Sessions had previously supported appointing a special prosecutor to investigate Clinton. The Federal Bureau of Investigation’s (FBI’s) investigation into her private email server is closed, and while a preliminary investigation into the Clinton Foundation is open, senior law enforcement officials say officials there is little basis for the case to move forward.

He deflected questions about Trump with a calm stoicism, but he grew angry and emotional when Democrats pressed him on a more personal matter: accusations of racial insensitivity toward his employees and others as a federal prosecutor, which doomed his nomination for a federal judgeship in 1986.

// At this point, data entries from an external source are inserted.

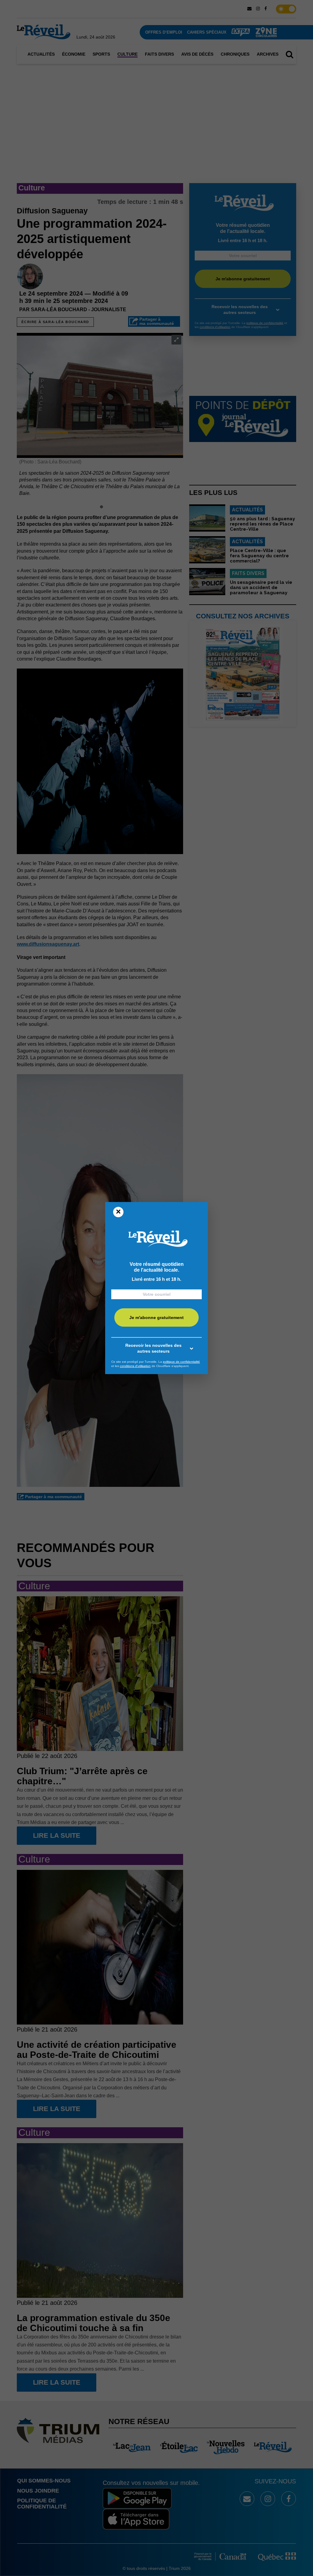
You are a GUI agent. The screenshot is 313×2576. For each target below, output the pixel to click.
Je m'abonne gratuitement (156, 1317)
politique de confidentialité (181, 1361)
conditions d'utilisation (135, 1366)
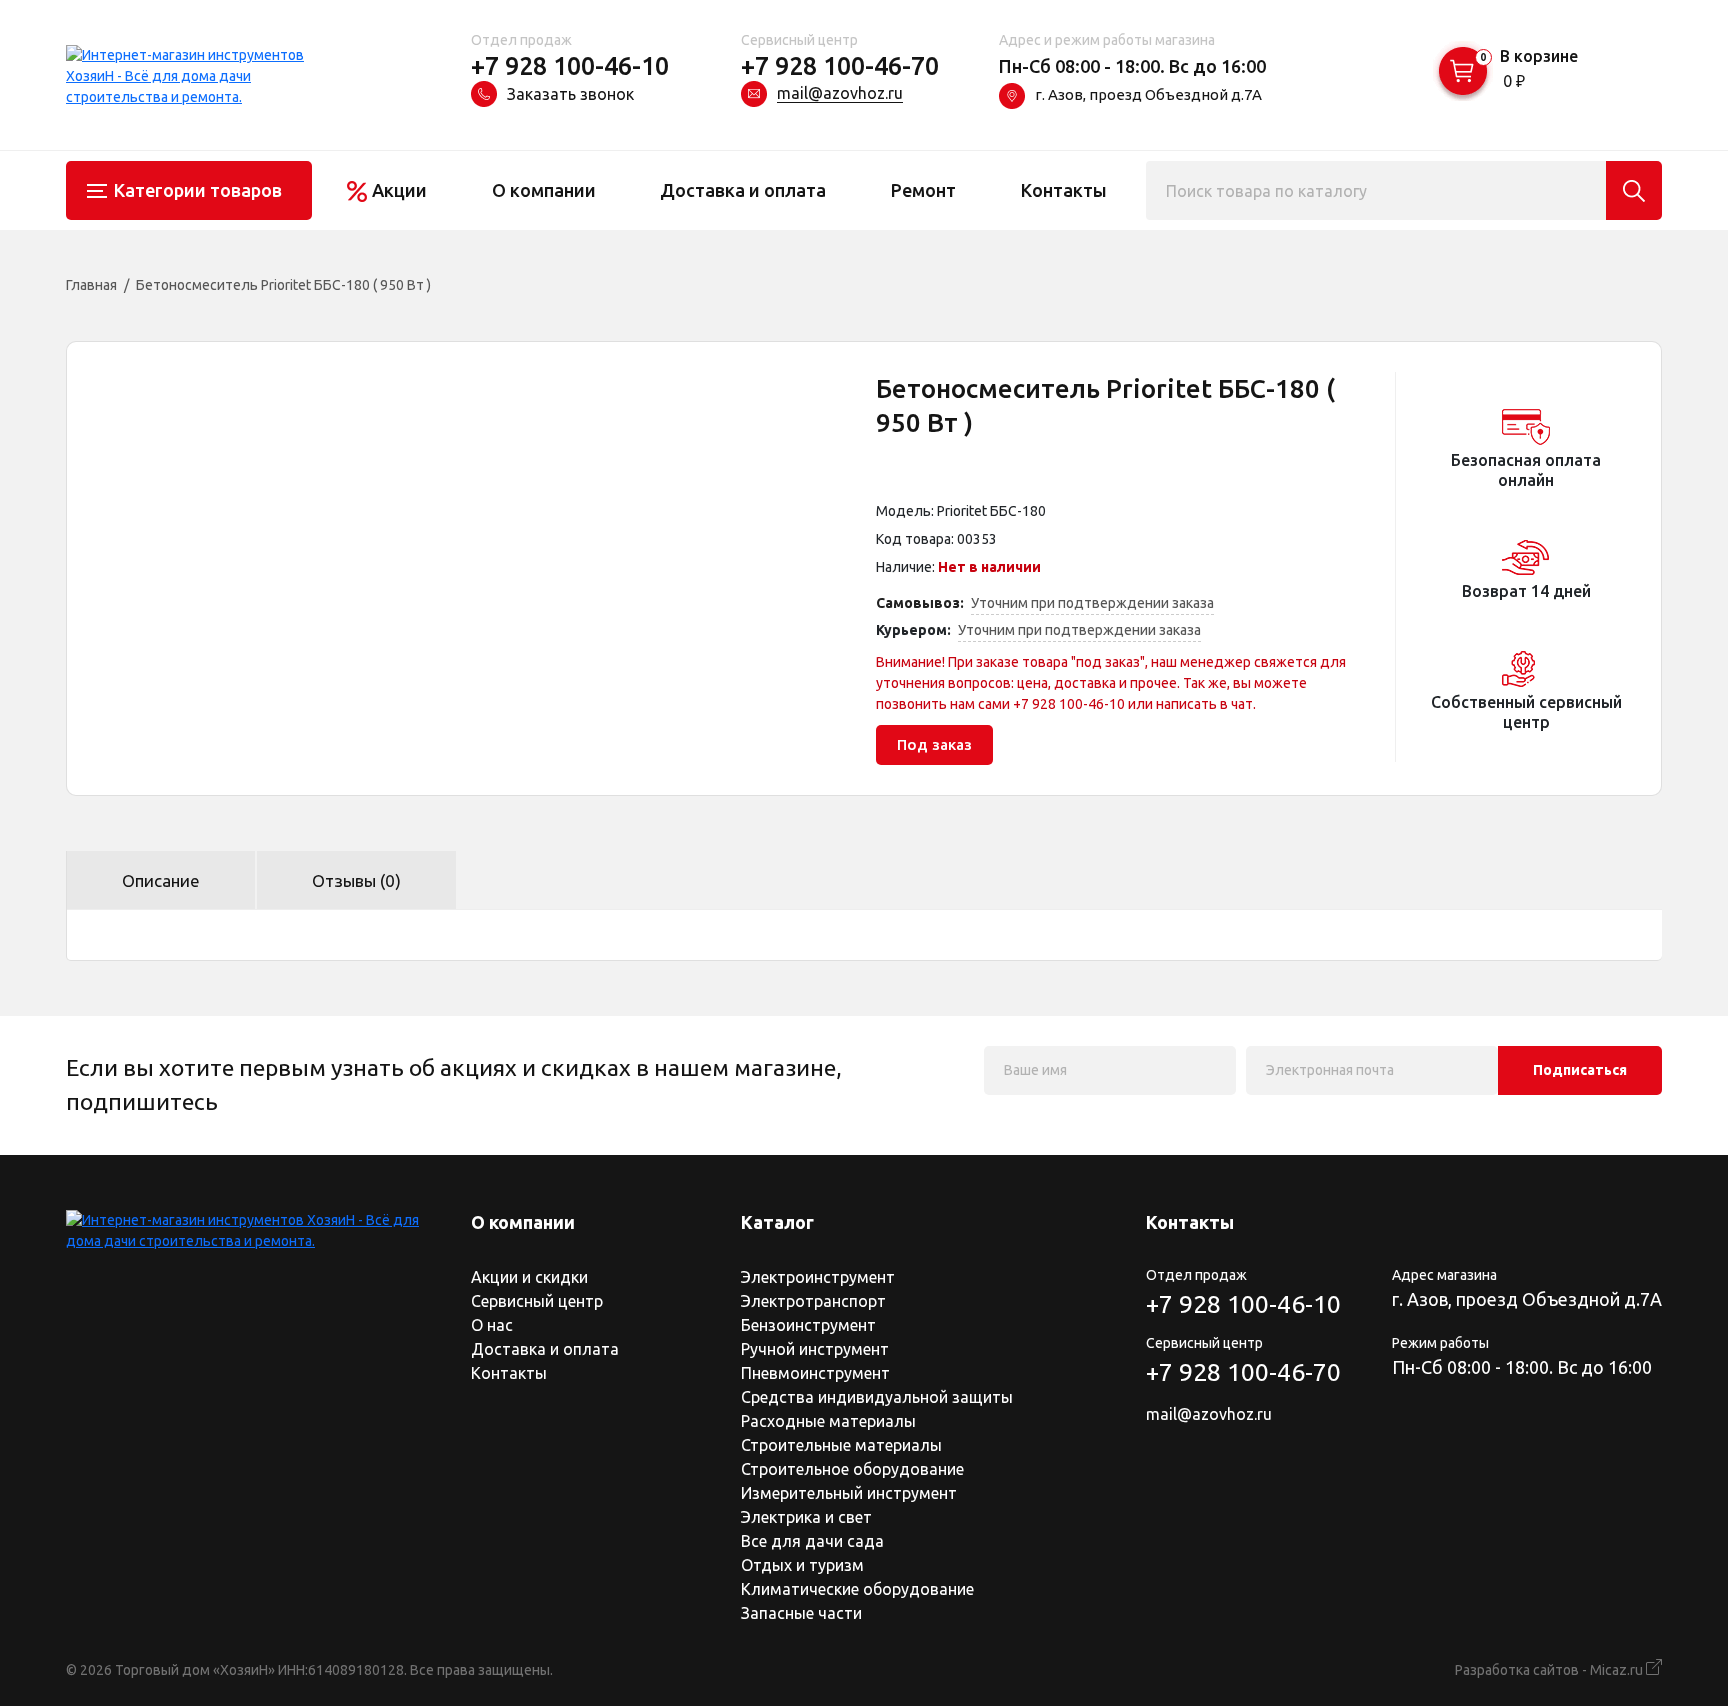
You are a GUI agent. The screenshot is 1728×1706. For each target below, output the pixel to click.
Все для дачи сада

Protesters in the ornate Senate hearing room, who disrupted the proceedings more than a dozen times during the day, erupted in chants of “Sessions is a racist!” and “No Trump, no KKK, no fascist USA!” Two men dressed as Klansmen in white robes and hoods shouted their mocking support for Sessions before security officers hustled them out of the room.

With his voice rising, Sessions called accusations that he had made racist remarks in the 1980s “damnably false”. Sen. Susan Collins of Maine, a Republican friend who introduced Sessions for the hearing, came to his defence, pointing to Sessions’ prosecution of Klan members in an Alabama murder and his appointment of the first African-American chief counsel to the Judiciary Committee’s Republican staff.

“These are not the actions of an individual motivated by racial animus,” she said.

Although Sessions has completed his testimony, the hearings will continue on Wednesday with testimony by advocates on both sides.